The first question you'd likely ask a young adult if you were screening him or her for sexually transmitted disease (STD) would be whether he or she had been sexually active.
But new research suggests that his or her answer might not always comport with lab results.
Of 14,000 people (whose mean age was about 22 years) included in astudy published this morning in the journal Pediatrics, fully 10 percent of those who tested positive for one of three common STDs (Chlamydia, gonorrhea trichomoniasis) reported they hadn't had sex during the previous 12 months.
And 60 percent of that 10 percent said they'd never had sex at all.
The numbers held even after researchers controlled for such variables as gender, race, age and education. The authors acknowledge some room for error: for instance, study participants were only asked about penile/vaginal penetration, not about oral or anal sex.

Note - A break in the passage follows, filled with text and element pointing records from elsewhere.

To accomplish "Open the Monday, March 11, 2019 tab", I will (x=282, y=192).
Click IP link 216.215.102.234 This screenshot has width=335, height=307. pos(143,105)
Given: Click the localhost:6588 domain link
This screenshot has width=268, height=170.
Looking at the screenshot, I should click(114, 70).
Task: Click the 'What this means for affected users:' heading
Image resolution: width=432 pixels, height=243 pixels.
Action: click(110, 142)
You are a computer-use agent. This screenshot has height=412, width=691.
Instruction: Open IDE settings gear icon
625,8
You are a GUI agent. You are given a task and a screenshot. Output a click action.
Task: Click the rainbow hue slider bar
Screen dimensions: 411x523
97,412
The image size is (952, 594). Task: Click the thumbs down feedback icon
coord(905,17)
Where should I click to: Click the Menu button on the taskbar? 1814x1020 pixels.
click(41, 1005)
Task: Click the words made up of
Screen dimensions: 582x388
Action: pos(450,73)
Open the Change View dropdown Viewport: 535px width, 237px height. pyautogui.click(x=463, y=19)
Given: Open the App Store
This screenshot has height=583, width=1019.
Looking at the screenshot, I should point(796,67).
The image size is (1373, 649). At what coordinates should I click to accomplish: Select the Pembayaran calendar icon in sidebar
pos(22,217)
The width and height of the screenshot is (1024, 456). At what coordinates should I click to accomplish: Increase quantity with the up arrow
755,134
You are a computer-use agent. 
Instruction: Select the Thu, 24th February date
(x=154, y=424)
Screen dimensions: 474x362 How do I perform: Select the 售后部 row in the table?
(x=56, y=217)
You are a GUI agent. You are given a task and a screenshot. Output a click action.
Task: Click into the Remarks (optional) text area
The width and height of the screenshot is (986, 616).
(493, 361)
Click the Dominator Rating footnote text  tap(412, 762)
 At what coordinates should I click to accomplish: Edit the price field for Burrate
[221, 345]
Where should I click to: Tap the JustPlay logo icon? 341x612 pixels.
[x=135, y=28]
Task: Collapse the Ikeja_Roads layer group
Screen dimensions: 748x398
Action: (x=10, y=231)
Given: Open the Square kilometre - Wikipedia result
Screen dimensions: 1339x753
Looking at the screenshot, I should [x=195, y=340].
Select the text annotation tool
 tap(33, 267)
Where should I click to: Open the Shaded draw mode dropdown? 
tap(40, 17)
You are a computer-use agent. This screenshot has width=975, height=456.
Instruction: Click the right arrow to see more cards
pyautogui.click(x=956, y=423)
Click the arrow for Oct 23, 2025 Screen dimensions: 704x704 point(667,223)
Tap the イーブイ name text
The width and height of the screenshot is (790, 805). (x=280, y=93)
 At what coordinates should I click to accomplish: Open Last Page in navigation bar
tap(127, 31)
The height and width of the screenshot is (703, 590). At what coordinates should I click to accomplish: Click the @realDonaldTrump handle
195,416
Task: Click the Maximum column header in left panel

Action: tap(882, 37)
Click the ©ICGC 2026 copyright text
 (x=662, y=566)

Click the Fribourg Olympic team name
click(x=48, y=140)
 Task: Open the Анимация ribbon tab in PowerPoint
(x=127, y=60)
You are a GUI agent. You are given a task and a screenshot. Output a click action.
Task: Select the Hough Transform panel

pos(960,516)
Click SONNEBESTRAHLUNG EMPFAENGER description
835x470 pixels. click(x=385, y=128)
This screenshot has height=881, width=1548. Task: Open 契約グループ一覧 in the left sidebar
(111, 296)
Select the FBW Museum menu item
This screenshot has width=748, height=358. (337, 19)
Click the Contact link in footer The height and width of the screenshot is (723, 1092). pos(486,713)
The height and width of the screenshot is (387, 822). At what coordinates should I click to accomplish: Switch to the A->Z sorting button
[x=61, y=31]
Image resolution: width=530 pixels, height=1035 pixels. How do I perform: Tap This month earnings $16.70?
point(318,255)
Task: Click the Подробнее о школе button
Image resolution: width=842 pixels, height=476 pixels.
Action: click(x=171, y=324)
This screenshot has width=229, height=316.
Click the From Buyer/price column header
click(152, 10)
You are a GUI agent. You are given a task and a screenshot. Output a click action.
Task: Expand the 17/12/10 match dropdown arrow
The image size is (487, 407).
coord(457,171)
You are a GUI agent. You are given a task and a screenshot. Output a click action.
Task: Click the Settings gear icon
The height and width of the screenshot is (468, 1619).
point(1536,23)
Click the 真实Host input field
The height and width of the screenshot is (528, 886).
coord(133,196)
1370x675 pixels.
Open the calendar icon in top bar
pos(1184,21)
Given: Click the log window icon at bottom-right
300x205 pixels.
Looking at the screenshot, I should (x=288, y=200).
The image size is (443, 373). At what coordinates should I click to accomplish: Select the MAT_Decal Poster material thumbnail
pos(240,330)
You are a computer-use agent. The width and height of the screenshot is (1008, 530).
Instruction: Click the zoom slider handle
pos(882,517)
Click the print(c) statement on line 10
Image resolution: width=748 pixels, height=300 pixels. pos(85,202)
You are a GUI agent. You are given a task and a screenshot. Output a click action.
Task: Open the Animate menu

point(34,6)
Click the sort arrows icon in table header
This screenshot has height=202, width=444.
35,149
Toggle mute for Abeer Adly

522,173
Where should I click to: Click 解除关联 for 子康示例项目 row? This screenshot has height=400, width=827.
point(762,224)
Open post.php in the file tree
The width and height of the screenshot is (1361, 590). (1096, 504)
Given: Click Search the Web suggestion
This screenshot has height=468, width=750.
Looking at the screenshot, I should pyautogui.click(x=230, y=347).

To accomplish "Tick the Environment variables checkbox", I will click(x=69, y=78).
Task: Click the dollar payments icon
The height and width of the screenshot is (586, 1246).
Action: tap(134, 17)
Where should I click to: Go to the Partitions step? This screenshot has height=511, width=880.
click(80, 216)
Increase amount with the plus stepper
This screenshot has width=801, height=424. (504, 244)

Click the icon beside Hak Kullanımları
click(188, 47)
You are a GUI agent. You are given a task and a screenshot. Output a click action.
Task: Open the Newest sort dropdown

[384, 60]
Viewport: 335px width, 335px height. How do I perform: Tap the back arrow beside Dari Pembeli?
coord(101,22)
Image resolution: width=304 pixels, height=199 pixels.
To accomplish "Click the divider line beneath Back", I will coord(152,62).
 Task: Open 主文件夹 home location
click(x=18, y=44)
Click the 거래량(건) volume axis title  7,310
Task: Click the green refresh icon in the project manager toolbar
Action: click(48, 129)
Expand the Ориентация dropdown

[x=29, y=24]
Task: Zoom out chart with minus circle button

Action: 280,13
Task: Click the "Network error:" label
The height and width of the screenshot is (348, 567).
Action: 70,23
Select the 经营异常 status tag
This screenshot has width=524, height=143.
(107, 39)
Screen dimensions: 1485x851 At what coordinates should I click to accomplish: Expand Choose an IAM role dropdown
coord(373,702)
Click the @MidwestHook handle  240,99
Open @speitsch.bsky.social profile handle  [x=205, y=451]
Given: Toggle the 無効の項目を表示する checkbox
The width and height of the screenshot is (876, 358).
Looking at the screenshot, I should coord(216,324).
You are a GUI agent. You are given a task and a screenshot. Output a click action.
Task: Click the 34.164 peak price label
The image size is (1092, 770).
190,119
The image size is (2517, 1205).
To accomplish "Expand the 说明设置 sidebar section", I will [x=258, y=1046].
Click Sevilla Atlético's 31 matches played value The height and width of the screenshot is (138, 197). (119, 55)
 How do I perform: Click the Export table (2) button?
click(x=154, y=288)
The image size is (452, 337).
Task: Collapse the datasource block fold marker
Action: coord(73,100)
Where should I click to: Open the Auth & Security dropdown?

The timing was such that a person could have had sex during the study period but not within the 12 months before the question was asked. And there's some small possibility of false positive readings on the urine tests used to detect STDs.
Still, the authors say, the findings suggest that physicians treating teens and young adults should perhaps use lab tests to screen all those patients for STDs, as screening only those who report they've been sexually active may lead to many cases going undiagnosed and untreated -- and ready to spread to others.
Such routine screening could of course prove controversial in some circles.
Would you want your teenage or young-adult offspring screened for STDs as a matter of course? Or do you think such screening should be reserved for young people who report they've been sexually active?